Text provided:
>> Start

# Jericho 941 impressions



## Speadymeady (Dec 18, 2009)

I recently purchased a IWI Jericho full size steel in 9mm and I am beyond impressed. First feel the gun is just so solid. Some of the finest hand guns really do come from isreal. This gun is so accurate and consistent it's insane. Much better than any glock or walther I have owned or shot. What I don't understand is why these guns aren't more popular? If you haven't shot one you are missing out. But seriously why don't you ever see these more often. I went to the range with some coworkers and they are all sold on jerichos now. Any one experiancing any problems with a Jericho? Here's a pic. It was all black when I got it but I pollished up some parts on the slide. Tell me what you think!


----------



## soobaroo (Nov 27, 2008)

I was at their website looking at them recently. Are they manufactured in Israel? If the design is a CZ clone, like I've read, they can't be bad guns. Looks like they run about $100 less than a comparable CZ. Hope it serves you well.


----------



## austin88 (Aug 1, 2009)

i love mine i have one in .45acp and cant get enough of it... the only problem i have with mine is that i dont have those grips lol


----------



## beretta-neo (Mar 11, 2009)

>> End

Records provided:
>> Start

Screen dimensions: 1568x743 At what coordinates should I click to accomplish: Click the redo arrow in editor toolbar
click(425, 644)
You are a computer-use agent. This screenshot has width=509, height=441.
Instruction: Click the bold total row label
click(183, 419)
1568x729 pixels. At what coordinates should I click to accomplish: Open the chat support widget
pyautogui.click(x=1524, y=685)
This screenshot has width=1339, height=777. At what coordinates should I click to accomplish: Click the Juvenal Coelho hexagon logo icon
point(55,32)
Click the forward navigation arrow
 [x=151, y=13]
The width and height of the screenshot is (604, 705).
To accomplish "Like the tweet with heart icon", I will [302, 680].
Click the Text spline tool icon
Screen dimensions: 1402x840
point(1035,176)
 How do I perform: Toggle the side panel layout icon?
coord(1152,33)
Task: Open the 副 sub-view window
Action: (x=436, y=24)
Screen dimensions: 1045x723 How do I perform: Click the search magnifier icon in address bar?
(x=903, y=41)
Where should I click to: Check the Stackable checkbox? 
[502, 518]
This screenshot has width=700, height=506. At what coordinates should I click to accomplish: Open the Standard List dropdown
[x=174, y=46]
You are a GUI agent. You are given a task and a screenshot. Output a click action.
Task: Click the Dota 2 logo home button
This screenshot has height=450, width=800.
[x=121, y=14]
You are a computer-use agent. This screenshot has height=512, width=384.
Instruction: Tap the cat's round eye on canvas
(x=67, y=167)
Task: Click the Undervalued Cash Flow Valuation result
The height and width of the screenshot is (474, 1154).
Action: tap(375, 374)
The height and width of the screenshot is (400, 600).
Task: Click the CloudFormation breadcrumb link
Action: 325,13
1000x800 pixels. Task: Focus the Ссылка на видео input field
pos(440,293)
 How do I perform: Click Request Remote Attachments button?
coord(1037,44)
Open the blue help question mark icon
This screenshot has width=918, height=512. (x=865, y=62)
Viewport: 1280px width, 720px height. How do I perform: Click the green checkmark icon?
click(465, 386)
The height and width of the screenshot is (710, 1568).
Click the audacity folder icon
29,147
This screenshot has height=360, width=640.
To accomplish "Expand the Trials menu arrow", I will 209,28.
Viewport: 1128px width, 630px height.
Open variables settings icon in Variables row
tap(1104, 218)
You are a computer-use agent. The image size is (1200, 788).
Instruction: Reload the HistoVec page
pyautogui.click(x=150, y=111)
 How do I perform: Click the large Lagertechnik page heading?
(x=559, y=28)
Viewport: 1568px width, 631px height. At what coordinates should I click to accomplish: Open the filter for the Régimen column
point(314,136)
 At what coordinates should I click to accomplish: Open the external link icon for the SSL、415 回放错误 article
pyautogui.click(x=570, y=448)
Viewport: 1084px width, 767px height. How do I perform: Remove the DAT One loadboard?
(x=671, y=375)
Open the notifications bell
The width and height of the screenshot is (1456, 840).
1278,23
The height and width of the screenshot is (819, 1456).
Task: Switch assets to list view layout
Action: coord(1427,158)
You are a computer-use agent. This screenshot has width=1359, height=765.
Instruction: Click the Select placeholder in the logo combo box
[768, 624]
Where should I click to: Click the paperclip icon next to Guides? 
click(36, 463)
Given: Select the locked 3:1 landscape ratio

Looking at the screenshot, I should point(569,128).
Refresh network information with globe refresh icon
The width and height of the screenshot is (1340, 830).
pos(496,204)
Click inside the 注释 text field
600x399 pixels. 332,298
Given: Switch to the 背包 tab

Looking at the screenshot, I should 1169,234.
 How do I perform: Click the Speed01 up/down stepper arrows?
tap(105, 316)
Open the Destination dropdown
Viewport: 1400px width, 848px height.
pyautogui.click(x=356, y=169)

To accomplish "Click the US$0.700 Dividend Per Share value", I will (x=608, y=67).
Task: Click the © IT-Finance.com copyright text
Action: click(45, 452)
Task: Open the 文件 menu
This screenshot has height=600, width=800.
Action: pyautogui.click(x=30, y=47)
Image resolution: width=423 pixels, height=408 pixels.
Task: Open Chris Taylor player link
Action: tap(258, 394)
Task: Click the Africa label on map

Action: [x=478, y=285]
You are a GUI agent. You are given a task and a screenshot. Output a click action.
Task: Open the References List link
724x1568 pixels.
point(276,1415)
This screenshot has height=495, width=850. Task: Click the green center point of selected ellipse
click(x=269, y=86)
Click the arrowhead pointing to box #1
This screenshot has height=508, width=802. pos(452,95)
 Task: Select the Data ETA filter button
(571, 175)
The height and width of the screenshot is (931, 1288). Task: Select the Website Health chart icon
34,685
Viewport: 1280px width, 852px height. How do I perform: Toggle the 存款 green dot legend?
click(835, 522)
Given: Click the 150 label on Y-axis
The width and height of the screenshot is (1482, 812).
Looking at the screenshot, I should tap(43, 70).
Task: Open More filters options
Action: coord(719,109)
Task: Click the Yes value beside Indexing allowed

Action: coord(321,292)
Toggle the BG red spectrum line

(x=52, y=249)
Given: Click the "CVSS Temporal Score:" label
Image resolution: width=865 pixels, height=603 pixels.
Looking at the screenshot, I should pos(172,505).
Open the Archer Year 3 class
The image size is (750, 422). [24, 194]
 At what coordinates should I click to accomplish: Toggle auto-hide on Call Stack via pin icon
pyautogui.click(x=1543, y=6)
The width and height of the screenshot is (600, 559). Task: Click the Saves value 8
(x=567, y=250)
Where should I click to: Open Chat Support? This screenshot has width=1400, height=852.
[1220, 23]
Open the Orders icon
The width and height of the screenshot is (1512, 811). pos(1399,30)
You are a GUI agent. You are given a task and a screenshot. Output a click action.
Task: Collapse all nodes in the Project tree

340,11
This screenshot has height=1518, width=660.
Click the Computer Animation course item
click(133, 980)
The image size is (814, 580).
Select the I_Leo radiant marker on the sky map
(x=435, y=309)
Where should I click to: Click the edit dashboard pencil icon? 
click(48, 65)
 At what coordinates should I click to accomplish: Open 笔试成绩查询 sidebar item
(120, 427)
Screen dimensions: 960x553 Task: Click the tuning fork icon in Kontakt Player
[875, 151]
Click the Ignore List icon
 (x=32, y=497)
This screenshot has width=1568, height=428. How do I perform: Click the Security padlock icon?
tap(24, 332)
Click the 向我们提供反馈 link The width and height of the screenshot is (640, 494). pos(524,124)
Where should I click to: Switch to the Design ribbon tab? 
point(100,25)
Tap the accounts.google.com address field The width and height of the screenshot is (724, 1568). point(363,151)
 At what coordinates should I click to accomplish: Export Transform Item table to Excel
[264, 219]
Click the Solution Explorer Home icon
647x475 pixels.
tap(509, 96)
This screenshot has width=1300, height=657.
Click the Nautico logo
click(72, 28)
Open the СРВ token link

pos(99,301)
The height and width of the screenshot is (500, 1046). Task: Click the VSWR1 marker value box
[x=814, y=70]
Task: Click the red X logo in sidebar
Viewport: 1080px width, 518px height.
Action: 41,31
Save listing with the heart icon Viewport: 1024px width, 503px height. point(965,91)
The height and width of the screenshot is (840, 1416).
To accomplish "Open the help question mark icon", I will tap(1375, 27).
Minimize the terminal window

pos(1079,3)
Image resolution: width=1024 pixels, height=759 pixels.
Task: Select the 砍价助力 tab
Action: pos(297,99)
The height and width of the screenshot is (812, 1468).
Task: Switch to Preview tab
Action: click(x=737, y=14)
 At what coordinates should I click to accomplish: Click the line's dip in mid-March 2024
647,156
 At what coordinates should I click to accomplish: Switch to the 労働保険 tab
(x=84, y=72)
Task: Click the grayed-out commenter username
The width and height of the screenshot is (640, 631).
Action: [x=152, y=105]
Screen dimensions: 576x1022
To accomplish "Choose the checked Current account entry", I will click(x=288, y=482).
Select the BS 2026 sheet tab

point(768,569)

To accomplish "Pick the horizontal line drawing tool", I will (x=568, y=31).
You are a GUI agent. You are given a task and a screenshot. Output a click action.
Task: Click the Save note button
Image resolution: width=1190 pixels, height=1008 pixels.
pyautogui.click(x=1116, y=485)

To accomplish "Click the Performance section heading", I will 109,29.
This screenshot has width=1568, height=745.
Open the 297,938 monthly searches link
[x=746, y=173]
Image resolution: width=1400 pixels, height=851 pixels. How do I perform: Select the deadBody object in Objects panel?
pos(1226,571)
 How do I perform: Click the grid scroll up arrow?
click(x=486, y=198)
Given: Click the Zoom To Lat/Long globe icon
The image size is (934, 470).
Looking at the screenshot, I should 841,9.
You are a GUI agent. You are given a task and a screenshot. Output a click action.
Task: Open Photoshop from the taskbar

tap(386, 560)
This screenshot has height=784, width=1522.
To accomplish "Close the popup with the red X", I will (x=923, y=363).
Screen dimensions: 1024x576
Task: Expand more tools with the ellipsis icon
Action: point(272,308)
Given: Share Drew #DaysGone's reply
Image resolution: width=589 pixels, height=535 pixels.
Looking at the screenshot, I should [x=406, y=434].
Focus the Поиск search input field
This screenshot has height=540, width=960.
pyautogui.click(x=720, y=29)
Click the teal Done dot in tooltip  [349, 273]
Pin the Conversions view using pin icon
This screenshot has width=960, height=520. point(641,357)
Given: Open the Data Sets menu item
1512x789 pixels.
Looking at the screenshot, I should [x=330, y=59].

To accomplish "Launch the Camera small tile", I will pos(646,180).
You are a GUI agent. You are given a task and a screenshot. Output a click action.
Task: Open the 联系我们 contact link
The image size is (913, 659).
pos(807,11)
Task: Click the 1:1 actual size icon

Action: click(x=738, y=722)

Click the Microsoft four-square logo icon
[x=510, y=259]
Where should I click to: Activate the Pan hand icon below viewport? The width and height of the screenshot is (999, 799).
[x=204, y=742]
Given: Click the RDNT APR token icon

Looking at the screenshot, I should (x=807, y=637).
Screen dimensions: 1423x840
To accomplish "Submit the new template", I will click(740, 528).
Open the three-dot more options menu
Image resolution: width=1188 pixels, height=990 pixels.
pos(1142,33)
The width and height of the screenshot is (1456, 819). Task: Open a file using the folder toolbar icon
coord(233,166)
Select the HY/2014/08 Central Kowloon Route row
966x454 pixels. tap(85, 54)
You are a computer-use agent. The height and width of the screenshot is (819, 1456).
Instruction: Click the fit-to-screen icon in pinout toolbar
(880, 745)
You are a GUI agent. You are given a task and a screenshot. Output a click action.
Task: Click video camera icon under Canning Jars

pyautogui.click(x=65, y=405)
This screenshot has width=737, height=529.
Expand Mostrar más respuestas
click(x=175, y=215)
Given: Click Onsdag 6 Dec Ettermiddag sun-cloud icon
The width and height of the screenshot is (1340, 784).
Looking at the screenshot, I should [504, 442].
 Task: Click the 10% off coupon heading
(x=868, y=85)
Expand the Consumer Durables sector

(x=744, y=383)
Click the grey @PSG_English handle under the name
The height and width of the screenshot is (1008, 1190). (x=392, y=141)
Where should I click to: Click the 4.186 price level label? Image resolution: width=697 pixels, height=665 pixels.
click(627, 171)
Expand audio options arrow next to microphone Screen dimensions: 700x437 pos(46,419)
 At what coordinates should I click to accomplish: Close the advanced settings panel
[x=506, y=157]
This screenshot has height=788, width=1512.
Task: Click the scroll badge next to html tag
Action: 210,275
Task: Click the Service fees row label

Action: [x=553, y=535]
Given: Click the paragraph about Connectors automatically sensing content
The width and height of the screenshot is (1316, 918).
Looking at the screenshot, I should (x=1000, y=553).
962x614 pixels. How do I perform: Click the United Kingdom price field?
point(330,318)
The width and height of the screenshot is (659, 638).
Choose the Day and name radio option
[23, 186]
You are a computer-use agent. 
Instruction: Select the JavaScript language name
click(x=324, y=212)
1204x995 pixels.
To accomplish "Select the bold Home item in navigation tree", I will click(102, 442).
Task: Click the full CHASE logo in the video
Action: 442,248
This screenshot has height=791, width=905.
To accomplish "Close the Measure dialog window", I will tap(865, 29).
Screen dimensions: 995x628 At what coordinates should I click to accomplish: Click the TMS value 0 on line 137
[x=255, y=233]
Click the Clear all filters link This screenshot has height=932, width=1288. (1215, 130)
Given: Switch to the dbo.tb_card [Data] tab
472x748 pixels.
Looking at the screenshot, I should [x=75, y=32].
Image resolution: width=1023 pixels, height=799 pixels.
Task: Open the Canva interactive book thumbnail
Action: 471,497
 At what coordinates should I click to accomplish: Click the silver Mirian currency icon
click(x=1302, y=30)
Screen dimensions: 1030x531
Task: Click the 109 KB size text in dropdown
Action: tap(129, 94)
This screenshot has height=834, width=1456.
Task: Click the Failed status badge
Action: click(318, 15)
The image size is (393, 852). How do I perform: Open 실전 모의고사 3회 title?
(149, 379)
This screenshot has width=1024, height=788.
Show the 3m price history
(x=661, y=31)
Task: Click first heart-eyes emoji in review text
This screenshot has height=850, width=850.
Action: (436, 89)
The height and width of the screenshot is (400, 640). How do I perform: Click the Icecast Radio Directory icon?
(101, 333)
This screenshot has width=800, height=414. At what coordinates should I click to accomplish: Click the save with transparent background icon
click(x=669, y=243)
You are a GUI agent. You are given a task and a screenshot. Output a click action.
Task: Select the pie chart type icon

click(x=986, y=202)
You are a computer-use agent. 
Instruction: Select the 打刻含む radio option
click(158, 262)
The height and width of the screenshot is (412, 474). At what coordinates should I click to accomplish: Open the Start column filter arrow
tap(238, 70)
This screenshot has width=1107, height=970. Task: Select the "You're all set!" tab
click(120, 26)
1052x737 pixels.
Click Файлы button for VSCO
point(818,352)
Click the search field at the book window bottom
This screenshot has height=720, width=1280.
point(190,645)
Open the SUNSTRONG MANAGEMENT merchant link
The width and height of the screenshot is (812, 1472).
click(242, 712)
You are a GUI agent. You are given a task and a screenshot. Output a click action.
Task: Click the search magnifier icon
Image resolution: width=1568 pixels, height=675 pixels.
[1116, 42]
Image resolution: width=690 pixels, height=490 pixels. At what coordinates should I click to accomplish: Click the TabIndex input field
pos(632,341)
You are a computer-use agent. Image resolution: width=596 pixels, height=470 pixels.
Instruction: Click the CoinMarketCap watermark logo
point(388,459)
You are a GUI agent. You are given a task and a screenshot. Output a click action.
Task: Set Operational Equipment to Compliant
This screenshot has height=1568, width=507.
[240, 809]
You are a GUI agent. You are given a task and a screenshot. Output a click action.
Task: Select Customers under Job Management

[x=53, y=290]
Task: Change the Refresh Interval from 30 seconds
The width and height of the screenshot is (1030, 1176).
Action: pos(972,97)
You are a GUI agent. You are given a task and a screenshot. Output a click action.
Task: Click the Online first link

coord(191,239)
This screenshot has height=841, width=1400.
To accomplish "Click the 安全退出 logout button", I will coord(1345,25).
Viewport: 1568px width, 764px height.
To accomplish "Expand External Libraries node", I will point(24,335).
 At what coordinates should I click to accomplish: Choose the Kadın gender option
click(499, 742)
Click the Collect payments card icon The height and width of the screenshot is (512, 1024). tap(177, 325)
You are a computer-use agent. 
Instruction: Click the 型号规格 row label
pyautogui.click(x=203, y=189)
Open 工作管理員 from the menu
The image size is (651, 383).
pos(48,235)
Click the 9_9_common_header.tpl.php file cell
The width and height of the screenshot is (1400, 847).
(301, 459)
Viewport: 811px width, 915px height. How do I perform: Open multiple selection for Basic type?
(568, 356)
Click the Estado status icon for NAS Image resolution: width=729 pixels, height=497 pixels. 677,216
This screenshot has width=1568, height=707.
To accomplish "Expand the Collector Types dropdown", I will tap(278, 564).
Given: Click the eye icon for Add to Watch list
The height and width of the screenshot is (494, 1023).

>> End

Aim of the exercise: Write the next part of the Jericho 941 forum thread, starting right after its final line. The data here comes from a separate source and has no connection to the Jericho 941 thread.

Reply to the exercise:
I did not know they made Hogue grips for it. Are the grips identical to a CZ?


----------



## Speadymeady (Dec 18, 2009)

I've never owned or shot a cz so I can't compare the two but I have read that it's based of a cz and a
browning high power. But seriously at your next gun show or next time you are at your local gun store play with one a little. For the price you won't find a more solid pistol. The aftermarket is slowly growing for these as well.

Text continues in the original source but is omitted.